Pro Kabaddi 2019: Jaipur Pink Panthers prepare stable unit as experienced campaigners shepherd talented youngsters
With an excellent mix of talented youngsters and experienced campaigners, Jaipur will look to pose a stern challenge to teams this season.
The form hasn't been in Jaipur Pink Panthers' favour lately as the once-unbeatable franchise has struggled to remain consistent since winning the title in the inaugural season. Jaipur have had forgettable campaigns except for the fourth edition where they finished runner-up.
Led by World Cup-winning India captain Anup Kumar in the sixth season, the team floundered, finishing fifth in Zone A — similar position a year ago but, eight points worse off.
Anup switched to coaching but the team added Deepak Narwal and Amit Hooda along with a bunch of youngsters to build a strong base.
Notably, this Jaipur squad does not boast of many star players. Instead, a new batch of young players are ready to make their mark in the league. The likes of Pavan TR, Sachin Narwal, Karamvir, Nitin Raval, Guman Singh and Elavrasan will have a lot to offer to captain Deepak Hooda despite the lack of experience.
Interestingly, not all new players are used to a professional setup. Some of them entered the gym for the first time, while some of them have never been on a professional mat ever.
"These are players who have performed brilliantly at the national camp, but it’s our job to make sure that they’re ready to absorb into the PKL culture.
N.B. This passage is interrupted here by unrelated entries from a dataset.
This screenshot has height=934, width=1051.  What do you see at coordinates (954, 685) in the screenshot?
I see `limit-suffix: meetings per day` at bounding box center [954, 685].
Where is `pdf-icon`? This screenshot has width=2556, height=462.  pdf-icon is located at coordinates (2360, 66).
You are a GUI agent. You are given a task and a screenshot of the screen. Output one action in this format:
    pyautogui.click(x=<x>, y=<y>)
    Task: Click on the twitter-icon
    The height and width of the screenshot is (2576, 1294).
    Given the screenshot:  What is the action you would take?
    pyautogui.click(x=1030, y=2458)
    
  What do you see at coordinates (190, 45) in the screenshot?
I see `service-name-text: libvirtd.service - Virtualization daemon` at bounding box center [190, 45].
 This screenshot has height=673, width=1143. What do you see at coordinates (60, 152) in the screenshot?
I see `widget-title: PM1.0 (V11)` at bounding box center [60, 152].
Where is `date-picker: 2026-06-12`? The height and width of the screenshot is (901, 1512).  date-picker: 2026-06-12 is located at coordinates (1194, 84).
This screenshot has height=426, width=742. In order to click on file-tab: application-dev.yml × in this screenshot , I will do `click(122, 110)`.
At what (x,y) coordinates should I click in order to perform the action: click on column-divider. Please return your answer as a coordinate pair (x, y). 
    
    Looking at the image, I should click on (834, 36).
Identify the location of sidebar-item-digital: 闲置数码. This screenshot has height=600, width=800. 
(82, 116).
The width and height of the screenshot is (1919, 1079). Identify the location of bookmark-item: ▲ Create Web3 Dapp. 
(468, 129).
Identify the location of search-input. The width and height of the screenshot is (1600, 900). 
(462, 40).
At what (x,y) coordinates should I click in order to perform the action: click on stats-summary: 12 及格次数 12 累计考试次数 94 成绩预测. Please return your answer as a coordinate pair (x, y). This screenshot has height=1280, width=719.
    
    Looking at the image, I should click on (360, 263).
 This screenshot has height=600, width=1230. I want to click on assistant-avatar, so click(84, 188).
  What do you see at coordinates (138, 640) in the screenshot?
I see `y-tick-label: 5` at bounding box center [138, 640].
So, their routines, mental preparation, game sense and discipline need to be monitored. We’re talking about high-level matches and not a national setup. For that, situational understanding is a must. The average age would be around 22-23," says Deepak Hooda.
After all, the road to PKL hasn't been rosy for the players. The competition in parts of Haryana and UP is getting demanding every year. After undergoing trails in Delhi, the youngsters were a part of camps in Mumbai, Bangalore and Nagpur, where they competed against more than 1000 players. Out of 72, only 42 made it to the big platform.
One of them is Sachin Narwal, who belongs to the 'Narwal' clan (Pardeep Narwal, Sandeep Narwal) and has a task to continue the legacy. He feels that there is fierce competition now, with players getting fitter and smarter every season. "There’s a lot of money involved now. The concept of gymming didn't really exist as we trained at akhadaas. We've started to work out now in order to stay 100 percent fit and flexible on the mat," he says.
The rookie players are also under scrutiny for diet. The team management has paired one senior with two junior players to make sure the players adjust and learn the tricks of the trade. "We would eat sweets and other traditional thalis in Haryana, but here we can't even think about that. Turning pro is a completely different ball game altogether. All the seniors have told us to stay away from sweets, snacks and even ghee. It was difficult for our bodies to manage that," Karamvir says with a wry smile.
To make sure the young core is nurtured carefully, senior players Deepak Hooda and Deepak Narwal have to shepherd the squad. "Looking at the squad, there’s going to be responsibilities on me as a leader. We’re 25 percent ready. Let the matches began, we’ll get to know more about these players. There’ll be stumbling blocks, but we need to connect the dots to nurture young talents," says the captain.
Meanwhile Deepak Narwal, who has been a part of PKL since the second edition, feels overwhelmed with the new leadership role. "My teammates consider me as a senior at the age of 23. So, that tells you a lot about the team," he says.
"As leaders, we have to stay away from mistakes, so that these youngsters learn the nuances swiftly. We’ve had meetings with the juniors where we maintain a level of discipline which will nurture them accordingly. Jaipur has always done that and we'll stick to our roots," he added.
The versatile raider was left in awe of the upward trajectory of the sport in a matter of a few years and hopes that kabaddi follows wrestling's success in Haryana. "When I first started playing, kabaddi was played in 16 villages. Look at the jump now, more than 50 villages actively take part in kabaddi. There’s a craze for the sport, families are supportive. Wrestling laid the foundations for many families. It gave opportunities and helped many live a better life. Kabaddi, too, is heading towards the same direction not only in Haryana but also in other small cities. We have players from all over the country," says the former Patna Pirates player.
With an excellent mix of talented youngsters and experienced campaigners, Jaipur will look to pose a stern challenge this season. They face U Mumba in their first match of the seventh edition on Monday.